Source passage:
But the accessory simply didn't catch on: perhaps, without the flash of the next-gen seamless foldable design, the Dual Screen wasn't appealing enough. More likely, multi-screen appeal just hasn't grown enough to whet consumer appetites. It doesn't help that the implementation wasn't quite polished enough to let users intuitively swap apps with finger gestures (there's some menu finagling first).
LG G5: modular ends
The LG G5 featured modules that let you swap out the phone’s endcap for a camera grip or 360 camera –like Moto Mods, but switching out parts of the actual handset. And like Motorola's add-ons, they weren't exactly revolutionary and didn't add must-have functionality to differentiate the phone from others on the market.
Also, the LG G5 was probably one of the last phones to offer a removable battery to swap out for a spare, but at the time we disliked the removable backplate and preferred seamless phone designs.
LG V50: vein-tracking aerial gestures
The LG V50 was one of the first phones to add 5G connectivity when it launched in 2019, but that wasn't its selling point: it recognized in-air hand gestures via a suite of sensors alongside the front-facing camera. These supposedly tracked hand motions by tracking your veins, which is as fascinating as it is eerie.
Unfortunately, the gesture recognition wasn't too accurate, and it didn't enable much in the way of controls, either.
LG G4: leather back, 'knock code' unlocking
The LG G4 had a curved display, optional svelte leather back (and not at sportscar edition prices), and a ‘knock code’ let you unlock the phone by tapping the screen in a specific pattern. Or at least that was how the ‘knock code’ concept should have worked, but its implementation never seemed to work as advertised, and the industry-standard fingerprint scanner found on competing iPhones and Android handsets were simpler and easier to use.

Records supplied:
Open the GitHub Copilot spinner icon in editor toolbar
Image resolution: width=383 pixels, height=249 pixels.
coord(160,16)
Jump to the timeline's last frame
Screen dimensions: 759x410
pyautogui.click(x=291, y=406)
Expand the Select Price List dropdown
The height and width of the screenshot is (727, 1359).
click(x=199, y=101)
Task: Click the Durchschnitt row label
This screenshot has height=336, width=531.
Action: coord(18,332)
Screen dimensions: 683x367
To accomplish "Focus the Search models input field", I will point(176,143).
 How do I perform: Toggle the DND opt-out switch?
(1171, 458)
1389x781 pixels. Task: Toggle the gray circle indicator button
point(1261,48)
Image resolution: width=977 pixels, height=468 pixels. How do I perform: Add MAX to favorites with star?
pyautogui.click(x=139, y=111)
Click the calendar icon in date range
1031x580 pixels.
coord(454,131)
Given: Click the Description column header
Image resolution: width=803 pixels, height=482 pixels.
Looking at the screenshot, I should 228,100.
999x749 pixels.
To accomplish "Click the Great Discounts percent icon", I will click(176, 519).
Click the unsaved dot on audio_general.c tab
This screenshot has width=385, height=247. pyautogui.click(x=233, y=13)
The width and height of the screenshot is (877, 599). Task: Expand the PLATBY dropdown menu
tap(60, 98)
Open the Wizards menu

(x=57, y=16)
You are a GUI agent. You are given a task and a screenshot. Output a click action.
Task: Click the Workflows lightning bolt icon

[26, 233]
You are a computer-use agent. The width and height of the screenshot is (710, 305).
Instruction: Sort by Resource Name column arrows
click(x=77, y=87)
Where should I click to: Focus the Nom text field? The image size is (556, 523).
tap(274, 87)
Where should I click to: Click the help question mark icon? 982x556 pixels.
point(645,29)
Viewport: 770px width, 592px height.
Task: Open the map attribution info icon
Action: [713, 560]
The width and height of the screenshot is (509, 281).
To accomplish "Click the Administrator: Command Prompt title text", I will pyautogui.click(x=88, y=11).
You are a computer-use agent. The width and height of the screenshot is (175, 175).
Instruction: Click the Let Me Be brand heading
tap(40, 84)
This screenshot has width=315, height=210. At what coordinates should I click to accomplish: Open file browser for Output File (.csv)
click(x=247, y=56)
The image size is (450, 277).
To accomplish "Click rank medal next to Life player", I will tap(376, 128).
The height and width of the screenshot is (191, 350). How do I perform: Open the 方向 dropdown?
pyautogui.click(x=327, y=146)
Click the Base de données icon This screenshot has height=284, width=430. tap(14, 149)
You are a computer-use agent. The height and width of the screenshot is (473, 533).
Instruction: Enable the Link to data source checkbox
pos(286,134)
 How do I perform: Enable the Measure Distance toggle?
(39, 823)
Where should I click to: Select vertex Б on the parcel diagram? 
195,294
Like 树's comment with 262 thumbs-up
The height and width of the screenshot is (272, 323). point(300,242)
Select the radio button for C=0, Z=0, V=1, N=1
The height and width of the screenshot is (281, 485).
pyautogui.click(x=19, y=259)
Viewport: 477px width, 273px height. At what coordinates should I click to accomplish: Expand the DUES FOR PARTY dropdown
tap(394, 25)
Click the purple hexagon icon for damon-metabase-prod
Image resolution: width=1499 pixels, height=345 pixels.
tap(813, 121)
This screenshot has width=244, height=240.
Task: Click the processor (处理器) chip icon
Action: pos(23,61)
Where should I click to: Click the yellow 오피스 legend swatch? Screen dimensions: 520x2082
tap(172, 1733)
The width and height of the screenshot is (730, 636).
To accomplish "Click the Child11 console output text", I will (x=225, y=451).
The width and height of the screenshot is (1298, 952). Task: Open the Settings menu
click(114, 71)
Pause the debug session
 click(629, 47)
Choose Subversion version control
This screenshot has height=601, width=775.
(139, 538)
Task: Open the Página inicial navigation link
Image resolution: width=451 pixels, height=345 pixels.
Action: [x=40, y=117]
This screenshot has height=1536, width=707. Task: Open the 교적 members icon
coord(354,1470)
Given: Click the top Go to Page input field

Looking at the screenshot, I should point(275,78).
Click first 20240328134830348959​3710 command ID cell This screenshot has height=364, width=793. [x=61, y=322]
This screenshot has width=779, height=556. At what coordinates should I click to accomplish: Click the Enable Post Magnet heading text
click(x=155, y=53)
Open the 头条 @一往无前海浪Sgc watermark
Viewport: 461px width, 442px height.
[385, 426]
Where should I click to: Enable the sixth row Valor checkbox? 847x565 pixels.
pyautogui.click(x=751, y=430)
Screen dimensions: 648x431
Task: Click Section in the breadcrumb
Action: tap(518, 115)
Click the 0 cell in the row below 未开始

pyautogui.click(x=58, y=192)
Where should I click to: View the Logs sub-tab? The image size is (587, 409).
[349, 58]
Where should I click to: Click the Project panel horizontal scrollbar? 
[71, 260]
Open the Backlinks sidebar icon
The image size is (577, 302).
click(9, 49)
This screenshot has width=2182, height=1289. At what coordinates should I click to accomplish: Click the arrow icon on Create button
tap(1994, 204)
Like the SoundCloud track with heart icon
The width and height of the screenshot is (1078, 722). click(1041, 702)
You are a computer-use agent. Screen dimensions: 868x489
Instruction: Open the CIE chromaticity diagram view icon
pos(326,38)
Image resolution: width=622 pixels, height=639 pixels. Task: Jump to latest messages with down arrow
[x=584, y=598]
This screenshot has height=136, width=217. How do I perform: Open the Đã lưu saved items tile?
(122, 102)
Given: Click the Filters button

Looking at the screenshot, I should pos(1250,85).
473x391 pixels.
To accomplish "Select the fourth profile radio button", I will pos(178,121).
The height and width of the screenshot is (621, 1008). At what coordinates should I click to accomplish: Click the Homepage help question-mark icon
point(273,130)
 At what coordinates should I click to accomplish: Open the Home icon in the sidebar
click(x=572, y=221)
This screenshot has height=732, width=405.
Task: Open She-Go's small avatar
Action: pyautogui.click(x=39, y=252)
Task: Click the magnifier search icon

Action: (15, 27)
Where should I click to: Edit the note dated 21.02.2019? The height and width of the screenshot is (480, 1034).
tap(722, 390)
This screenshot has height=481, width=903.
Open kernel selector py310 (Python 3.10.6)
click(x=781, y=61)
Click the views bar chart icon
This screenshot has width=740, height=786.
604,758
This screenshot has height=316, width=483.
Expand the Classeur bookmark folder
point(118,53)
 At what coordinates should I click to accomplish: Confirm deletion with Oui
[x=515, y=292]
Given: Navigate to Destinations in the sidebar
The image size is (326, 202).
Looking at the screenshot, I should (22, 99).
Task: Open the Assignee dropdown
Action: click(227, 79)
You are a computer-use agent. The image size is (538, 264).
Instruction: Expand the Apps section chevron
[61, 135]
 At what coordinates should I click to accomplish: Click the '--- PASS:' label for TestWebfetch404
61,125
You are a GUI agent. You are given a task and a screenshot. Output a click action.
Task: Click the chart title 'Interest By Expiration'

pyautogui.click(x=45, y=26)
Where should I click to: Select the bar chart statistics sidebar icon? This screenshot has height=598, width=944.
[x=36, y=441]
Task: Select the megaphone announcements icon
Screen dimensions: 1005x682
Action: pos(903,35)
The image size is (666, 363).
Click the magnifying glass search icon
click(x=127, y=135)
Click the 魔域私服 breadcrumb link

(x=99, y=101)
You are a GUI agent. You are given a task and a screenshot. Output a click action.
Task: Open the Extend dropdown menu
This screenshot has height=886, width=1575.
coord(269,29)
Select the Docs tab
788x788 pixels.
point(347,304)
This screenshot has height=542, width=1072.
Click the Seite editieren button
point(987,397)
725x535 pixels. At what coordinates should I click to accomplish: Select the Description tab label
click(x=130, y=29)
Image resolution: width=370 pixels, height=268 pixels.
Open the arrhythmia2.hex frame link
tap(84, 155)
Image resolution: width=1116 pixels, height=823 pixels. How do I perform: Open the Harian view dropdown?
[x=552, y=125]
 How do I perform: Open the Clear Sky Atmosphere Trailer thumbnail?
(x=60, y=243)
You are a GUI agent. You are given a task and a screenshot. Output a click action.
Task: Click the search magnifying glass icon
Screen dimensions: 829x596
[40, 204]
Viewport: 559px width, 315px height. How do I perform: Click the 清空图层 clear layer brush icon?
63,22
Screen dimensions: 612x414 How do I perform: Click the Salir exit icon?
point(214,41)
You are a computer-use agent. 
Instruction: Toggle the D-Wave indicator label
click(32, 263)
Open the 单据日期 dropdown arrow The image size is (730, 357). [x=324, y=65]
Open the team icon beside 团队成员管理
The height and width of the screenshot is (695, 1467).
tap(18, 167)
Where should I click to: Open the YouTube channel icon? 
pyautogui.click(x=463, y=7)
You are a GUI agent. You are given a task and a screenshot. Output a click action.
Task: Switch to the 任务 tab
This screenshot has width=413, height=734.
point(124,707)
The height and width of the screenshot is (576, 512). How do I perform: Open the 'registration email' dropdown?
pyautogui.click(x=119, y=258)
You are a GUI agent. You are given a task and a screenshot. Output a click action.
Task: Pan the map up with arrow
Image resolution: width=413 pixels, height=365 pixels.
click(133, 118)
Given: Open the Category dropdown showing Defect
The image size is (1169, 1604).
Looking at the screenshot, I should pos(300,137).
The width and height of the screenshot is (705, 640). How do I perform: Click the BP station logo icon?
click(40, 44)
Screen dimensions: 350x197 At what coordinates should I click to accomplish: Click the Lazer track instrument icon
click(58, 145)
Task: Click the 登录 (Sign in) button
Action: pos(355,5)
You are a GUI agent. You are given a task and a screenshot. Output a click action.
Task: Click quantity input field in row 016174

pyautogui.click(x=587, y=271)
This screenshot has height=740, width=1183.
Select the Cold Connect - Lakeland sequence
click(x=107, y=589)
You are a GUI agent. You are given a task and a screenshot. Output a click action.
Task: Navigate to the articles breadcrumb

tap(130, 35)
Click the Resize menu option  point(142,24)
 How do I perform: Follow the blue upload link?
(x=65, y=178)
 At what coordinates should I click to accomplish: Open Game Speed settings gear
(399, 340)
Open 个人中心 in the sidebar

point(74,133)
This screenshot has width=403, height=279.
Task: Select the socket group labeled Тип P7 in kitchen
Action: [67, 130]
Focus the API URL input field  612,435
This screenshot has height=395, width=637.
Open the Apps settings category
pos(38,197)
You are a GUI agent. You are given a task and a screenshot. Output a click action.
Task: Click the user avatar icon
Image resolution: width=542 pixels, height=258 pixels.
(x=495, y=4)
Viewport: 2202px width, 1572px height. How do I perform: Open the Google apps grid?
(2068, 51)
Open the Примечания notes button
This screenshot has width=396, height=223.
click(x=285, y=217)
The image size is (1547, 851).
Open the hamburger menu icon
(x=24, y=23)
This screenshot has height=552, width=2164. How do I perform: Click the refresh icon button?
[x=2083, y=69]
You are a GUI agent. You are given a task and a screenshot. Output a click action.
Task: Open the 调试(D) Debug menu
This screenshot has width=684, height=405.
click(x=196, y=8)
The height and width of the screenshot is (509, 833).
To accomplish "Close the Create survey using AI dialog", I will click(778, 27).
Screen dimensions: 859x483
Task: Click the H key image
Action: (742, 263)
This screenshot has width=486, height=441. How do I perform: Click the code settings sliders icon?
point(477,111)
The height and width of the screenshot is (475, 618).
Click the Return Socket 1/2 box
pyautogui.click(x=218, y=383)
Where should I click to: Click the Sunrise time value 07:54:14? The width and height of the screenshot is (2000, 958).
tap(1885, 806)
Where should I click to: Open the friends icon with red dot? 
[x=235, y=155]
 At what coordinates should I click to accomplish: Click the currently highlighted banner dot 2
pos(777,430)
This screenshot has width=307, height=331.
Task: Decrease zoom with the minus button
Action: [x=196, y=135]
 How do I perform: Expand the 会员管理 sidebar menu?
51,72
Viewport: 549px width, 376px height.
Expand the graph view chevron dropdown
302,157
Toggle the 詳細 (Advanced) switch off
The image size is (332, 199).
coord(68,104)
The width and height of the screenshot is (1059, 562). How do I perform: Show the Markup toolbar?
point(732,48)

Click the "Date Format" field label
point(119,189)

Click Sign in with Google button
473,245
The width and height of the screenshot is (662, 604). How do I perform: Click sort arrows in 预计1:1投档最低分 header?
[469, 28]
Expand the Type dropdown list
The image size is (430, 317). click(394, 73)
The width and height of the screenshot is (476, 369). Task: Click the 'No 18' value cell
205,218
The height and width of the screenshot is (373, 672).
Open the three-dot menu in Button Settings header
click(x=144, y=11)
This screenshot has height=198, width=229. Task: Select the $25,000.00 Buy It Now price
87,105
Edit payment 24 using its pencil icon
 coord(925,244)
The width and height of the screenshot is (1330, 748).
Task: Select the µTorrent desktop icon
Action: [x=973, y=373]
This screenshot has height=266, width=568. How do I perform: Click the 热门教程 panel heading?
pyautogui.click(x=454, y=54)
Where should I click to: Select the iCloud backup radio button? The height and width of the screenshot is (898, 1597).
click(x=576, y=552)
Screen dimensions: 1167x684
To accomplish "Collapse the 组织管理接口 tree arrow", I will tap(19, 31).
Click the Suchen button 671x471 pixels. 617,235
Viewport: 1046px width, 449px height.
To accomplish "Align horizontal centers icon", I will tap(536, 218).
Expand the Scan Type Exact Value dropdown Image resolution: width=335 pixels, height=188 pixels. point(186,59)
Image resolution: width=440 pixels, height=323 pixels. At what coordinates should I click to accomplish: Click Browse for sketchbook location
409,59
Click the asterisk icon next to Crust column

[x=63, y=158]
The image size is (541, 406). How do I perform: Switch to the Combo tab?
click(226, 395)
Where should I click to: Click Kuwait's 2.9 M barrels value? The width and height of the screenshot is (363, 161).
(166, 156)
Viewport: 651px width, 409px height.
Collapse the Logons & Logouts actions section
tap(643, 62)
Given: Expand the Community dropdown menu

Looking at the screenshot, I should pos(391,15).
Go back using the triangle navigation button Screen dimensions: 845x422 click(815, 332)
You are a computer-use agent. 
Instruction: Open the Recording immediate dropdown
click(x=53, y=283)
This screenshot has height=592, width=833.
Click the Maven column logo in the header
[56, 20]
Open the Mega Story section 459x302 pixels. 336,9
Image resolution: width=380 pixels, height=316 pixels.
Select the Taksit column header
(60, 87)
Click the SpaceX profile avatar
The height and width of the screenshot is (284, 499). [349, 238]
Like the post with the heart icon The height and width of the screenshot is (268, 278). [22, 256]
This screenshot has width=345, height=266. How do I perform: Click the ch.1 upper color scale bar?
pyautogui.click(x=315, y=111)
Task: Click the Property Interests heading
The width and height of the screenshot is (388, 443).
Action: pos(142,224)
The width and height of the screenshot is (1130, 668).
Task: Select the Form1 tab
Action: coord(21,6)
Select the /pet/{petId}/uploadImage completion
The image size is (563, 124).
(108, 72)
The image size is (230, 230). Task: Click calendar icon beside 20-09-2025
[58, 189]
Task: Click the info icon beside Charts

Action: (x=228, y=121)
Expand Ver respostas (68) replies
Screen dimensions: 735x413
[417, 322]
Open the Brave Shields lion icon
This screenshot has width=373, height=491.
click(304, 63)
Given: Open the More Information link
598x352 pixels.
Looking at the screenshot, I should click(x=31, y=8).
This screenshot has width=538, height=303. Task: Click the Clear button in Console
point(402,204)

Direction 1:
In the passage on LG phones, what did the LG V50's sensors supposedly track in order to follow hand motions?
Direction 2:
Do these statements agree with the passage on LG phones? Answer yes or no for each, and quote the words from the passage that decide it.
(a) The LG G5's modules could replace the phone's endcap with a 360 camera.
(b) 5G connectivity was the main selling point of the LG V50.
(c) The LG G4's knock code worked as advertised.

Exercise solution 1:
They tracked the user's veins.

Exercise solution 2:
(a) Yes: "let you swap out the phone’s endcap for a camera grip or 360 camera"
(b) No: "but that wasn't its selling point"
(c) No: "its implementation never seemed to work as advertised"